Kedua; Mendikbud perlu duduk bersama dan mengundang Mendikbud
sebelumnya. Mereka perlu duduk bersama merumuskan solusi bersama demi kemajuan
pendidikan Indonesia. Hal ini penting, karena selama ini jabatan Mendikbud
selalu mengutamakan “atmosfer politik” daripada kepentingan bersama. Termasuk
meneruskan atau menghentikan total wacana tersebut juga menjadi penting dibahas
oleh Mendikbud baru dengan Mendikbud lama.
Ketiga, subtansi pendidikan, tidak sekadar meraup ilmu
sebanyaknya.

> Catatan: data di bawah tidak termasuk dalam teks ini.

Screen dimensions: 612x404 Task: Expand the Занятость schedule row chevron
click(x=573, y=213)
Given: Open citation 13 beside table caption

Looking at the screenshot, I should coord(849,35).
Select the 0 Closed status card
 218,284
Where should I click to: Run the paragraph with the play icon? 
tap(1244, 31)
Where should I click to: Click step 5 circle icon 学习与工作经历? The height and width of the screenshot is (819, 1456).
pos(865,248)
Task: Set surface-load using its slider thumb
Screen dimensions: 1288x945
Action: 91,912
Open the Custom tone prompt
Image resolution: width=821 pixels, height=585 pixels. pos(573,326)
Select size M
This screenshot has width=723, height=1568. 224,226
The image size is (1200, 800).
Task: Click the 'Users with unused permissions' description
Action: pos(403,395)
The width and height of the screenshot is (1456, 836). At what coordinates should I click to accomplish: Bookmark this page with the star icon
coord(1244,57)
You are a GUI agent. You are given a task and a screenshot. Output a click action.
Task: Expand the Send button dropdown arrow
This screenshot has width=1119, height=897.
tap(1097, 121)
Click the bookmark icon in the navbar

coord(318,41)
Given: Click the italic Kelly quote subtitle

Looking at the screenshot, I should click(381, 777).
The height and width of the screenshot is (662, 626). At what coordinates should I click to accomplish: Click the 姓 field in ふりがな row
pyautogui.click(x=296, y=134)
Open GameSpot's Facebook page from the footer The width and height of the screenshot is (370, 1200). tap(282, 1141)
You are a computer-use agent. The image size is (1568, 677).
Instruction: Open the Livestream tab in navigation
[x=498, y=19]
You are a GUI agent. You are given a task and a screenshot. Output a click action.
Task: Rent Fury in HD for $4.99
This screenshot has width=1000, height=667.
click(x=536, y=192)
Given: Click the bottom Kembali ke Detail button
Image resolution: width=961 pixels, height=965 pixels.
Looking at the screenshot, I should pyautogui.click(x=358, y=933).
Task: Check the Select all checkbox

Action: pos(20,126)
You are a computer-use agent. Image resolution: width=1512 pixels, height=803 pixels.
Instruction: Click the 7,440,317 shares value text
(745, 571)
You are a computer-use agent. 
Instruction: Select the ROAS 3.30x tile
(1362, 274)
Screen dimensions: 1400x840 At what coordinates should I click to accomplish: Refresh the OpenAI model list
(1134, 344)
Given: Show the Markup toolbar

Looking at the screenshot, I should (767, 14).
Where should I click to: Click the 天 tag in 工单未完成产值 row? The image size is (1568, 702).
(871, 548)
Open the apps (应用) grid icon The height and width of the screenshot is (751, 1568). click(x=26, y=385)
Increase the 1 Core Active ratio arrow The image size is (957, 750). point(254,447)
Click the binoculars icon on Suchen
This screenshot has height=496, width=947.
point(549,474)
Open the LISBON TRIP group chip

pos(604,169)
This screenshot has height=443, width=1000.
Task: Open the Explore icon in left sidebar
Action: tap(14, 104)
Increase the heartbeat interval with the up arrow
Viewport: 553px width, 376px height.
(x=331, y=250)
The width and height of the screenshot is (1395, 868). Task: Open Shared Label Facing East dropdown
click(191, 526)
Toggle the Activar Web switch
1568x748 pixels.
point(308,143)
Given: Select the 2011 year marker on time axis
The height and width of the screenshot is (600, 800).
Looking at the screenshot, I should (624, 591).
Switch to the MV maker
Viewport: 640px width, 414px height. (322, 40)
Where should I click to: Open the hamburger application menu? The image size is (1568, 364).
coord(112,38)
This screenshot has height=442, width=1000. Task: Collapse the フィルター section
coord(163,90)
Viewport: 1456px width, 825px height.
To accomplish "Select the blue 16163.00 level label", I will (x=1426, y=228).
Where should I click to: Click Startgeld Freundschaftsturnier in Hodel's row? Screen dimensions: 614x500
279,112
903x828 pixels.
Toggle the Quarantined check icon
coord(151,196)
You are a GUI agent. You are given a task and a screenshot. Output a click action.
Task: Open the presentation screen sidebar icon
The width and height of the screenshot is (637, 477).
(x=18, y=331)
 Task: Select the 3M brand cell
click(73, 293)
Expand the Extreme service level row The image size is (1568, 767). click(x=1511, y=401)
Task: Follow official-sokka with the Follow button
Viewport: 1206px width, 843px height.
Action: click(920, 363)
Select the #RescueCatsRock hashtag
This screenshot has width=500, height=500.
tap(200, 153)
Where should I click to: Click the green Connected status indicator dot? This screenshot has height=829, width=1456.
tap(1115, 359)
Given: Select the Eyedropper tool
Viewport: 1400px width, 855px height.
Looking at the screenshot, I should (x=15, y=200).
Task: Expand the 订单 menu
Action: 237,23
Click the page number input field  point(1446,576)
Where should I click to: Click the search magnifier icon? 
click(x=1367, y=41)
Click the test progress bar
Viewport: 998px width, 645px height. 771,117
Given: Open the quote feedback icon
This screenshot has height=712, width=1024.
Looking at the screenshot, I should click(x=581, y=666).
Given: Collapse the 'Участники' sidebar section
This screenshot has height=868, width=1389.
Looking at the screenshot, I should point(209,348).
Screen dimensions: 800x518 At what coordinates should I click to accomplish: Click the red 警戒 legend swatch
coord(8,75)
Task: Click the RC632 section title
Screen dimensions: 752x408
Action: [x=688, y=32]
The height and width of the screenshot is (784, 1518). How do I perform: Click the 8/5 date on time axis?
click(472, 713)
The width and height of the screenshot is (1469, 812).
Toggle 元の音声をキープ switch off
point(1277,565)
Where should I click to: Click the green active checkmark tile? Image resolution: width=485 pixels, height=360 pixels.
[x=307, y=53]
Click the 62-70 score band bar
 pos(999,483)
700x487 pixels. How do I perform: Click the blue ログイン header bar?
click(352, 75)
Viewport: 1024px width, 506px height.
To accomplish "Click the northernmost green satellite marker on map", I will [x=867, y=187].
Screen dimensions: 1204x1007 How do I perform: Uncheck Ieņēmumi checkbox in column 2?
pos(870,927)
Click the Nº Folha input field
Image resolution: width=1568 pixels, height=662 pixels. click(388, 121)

Namun menurut Dandan Supratman (2014), substansi pendidikan yang
utama adalah menata cara berpikir dan mengubah perilaku untuk menjadi manusia
paripurna. Kesalahan pendidikan kita selama ini, mengajarkan untuk mencari ilmu
sebanyaknya dan mengutamakan intelektualitas tanpa memperhatikan kecerdasan
spiritual dan emosional.
Gagasan sekolah lima hari tidak sekadar sensasi belaka.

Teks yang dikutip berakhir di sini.